小鼠结肠癌高转移模型体内筛选和建立

Establishment of a Highly Metastatic Model of Colorectal Cancer in Mice through in Vivo Selection

目的采用体内筛选的方法建立小鼠结肠癌高转移模型,为系统研究结肠癌转移机制和临床结肠癌治疗提供动物模型。方法先将C26小鼠结肠癌移植于T、B、NK免疫细胞缺陷的NOD-SCID小鼠皮下,并在首代筛选过程中切除皮下瘤,延长小鼠寿命以获得明显转移灶,然后通过皮下移植→肺转移→皮下移植→肺转移的体内循环筛选方法建立高转移模型。以建立成功的高转移模型为瘤源,在BALB/c小鼠体内以相同的方法继续筛选,同时进行肿瘤的生长和转移情况观察、病理组织学、超微结构、细胞增殖周期和异倍体的观察。结果NOD-SCID小鼠筛选5代后肺转移达100%。但筛选后的肿瘤组织皮下移植到BALB/c小鼠体内时,肿瘤的转移程度有所下降,又经BALB/c小鼠体内4代筛选,肿瘤的移植成瘤率、肺转移率均为100%。病理组织学、超微结构观察、细胞增殖周期和异倍体等结果表明与原结肠癌生物学特性相似。结论作者建立的肺转移率100%、转移特性稳定、直观性好、操作简便的小鼠结肠癌高移植模型,为探讨结肠癌转移的生物学机制和抗转移治疗提供了理想的动物模型。
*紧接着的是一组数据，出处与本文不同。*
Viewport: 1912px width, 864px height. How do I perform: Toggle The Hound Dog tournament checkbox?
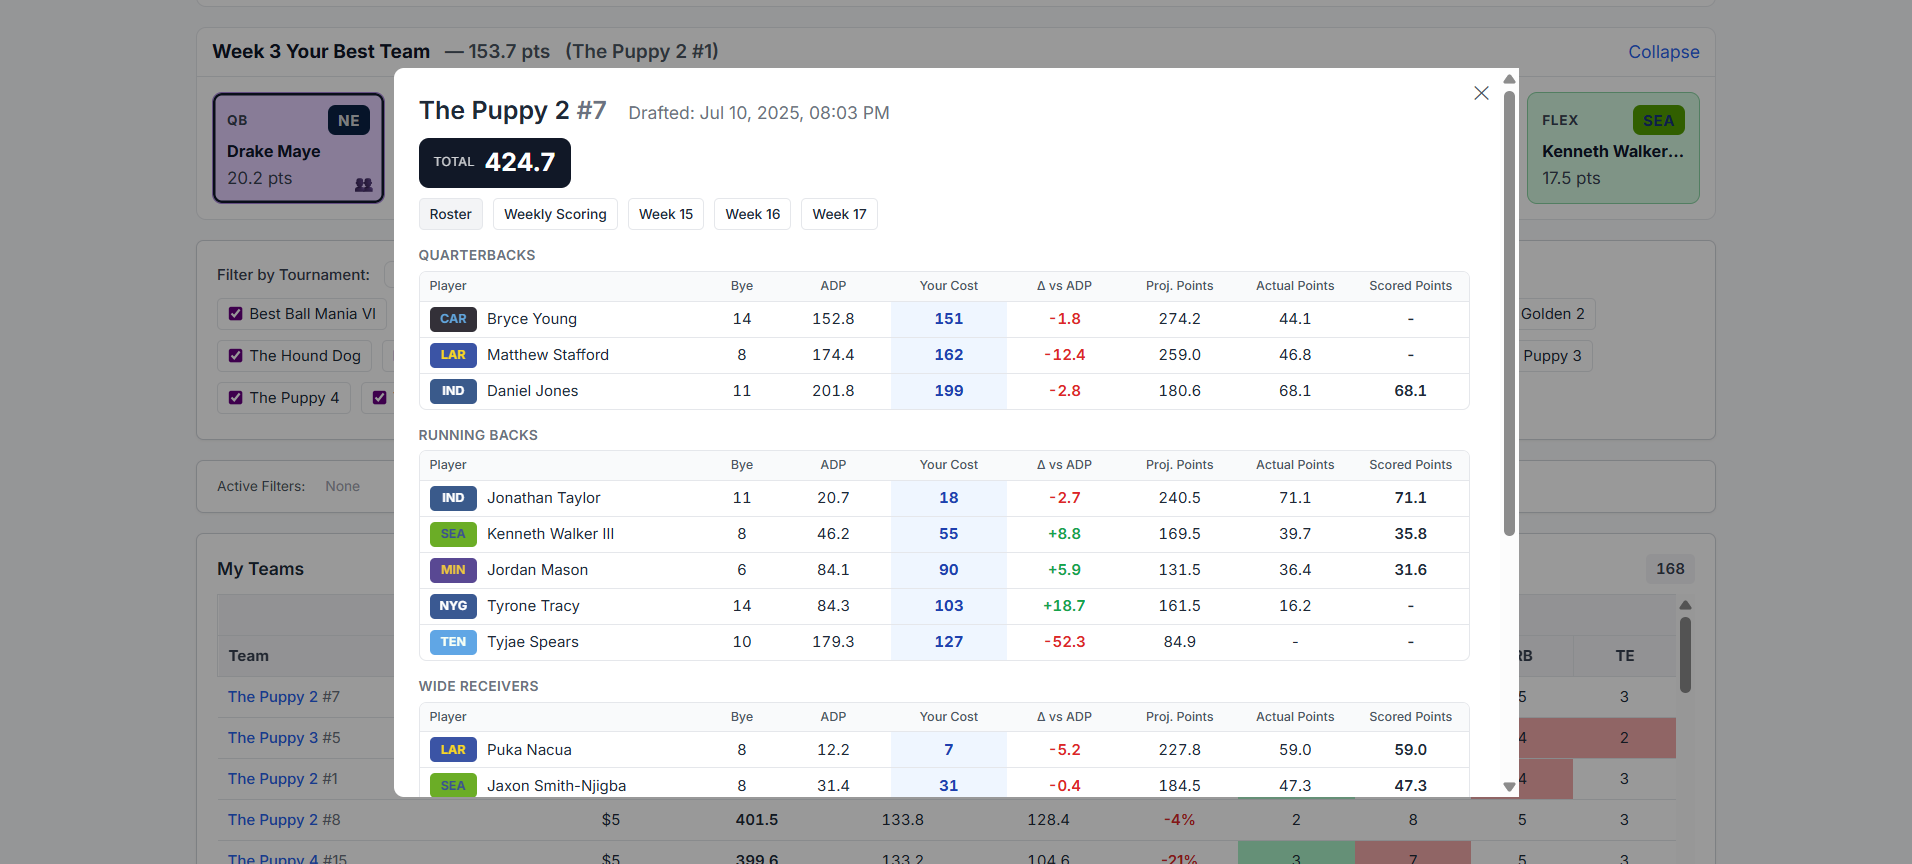coord(236,356)
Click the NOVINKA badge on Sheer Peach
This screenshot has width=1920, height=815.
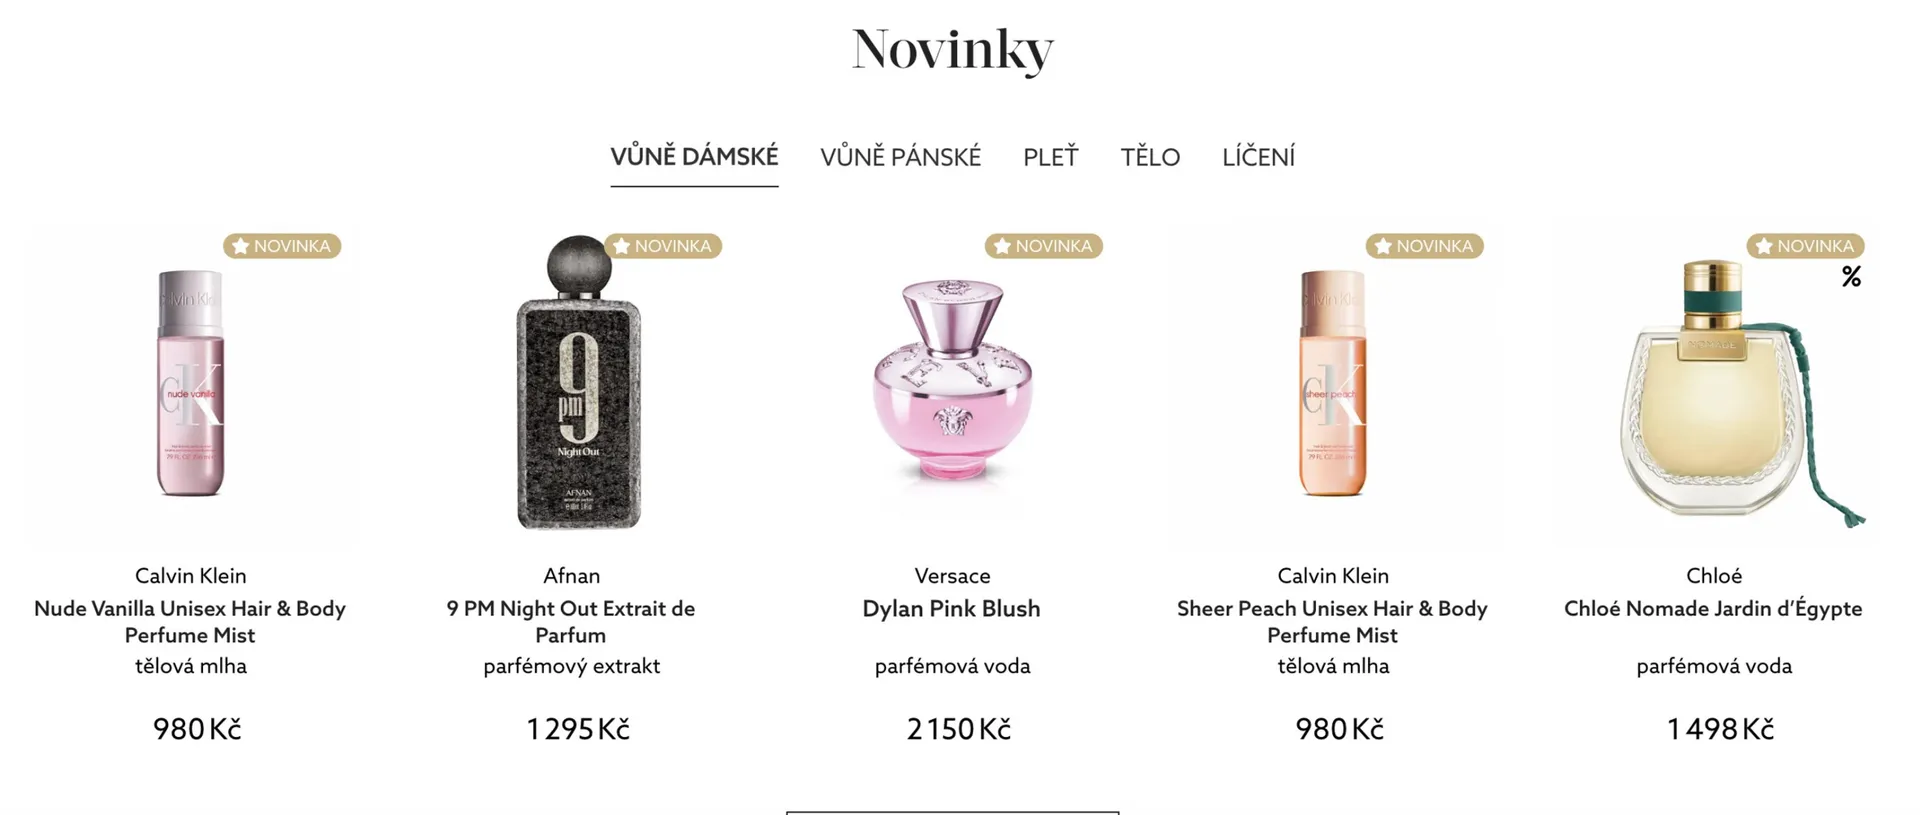pos(1425,246)
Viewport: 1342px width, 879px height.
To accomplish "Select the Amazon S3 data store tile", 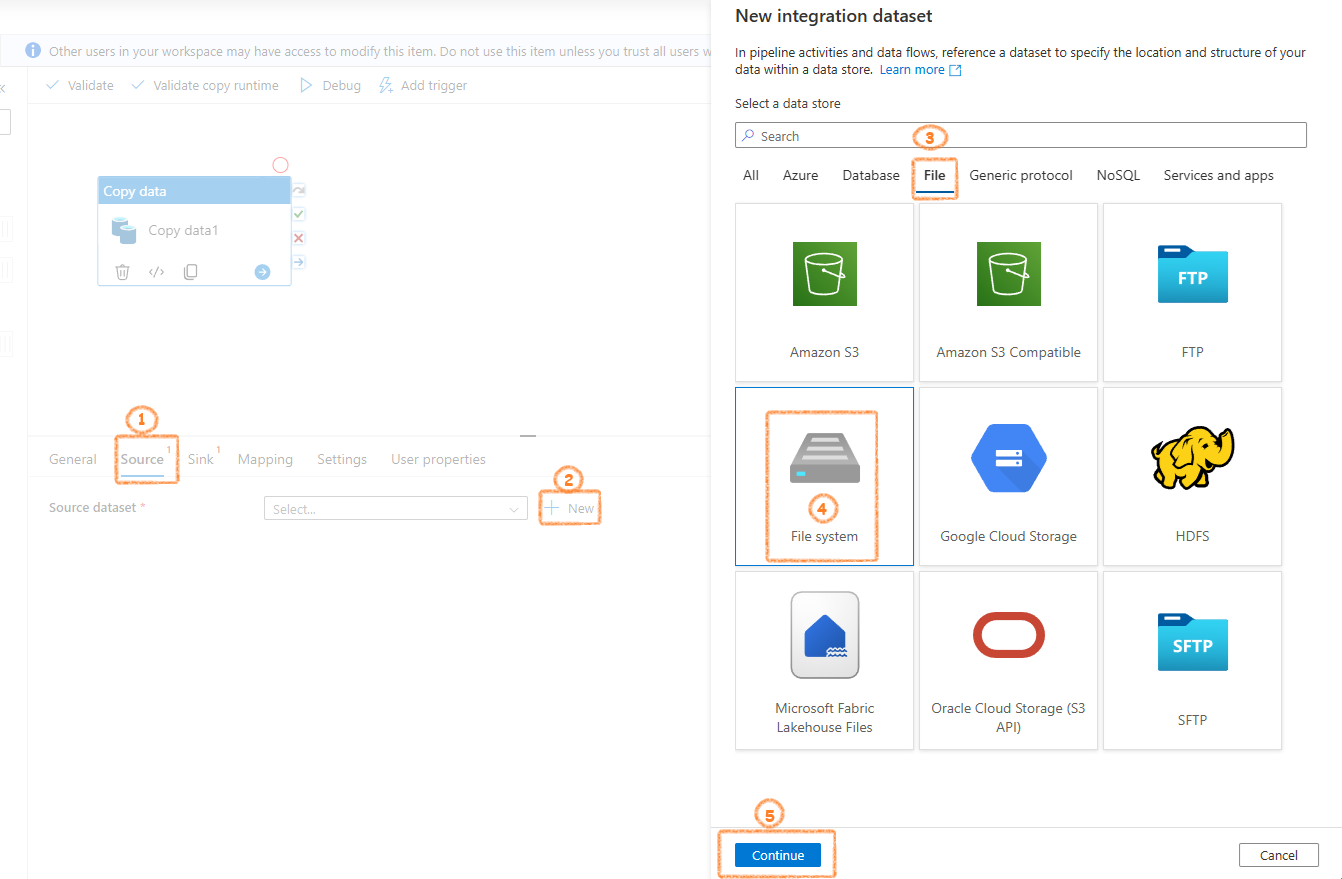I will coord(824,292).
Objective To establish a highly metastatic model of colorectal cancer in mice by using organ selection of metastasis. Methods Histologically intact C26 colorectal cancer tissues were subcutaneously implanted into the NOD-SCID mice which is immunodeficiency. In order to gain visible metastatic focus, the tumor bearing mice were undertaken tumor resection in first selection when tumor reached 1.5 cm in diameter. Screening was conducted according to the method of subcutaneous implantation→ lung metastasis → subcutaneous inoculation → lung metastasis. Then the same steps were duplicated in BALB/c mice. Tumorgenicity, invasion, metastasis and morphological characteristics of the implanted tumors were studied by light microscopy, electron microscopy and flow cytometry. Results Highly metastatic models of mice colorectal cancer were obtained after organ screening. After 5 generations in vivo, the carcinoma metastasis rate accounted to 100 percent in NOD-SCID mice, and the metastases of lungs and lymph nodes were noted in all of animals. While only a lower metastasis rate was found when the tumor was subcutaneously implanted in natural mice at the first time. But a 100 percent lung metastatic rate was observed again after being passaged in vivo for 4 generations in natural mice. Conclusions We had established a highly metastasis colorectal cancer model of natural mice which was high, steady, and intuitionistic metastasis and had same biological characteristics of mice colorectal carcinoma. The result provided a useful tool for the study of metastatic mechanism and treatment of human colorectal carcinoma.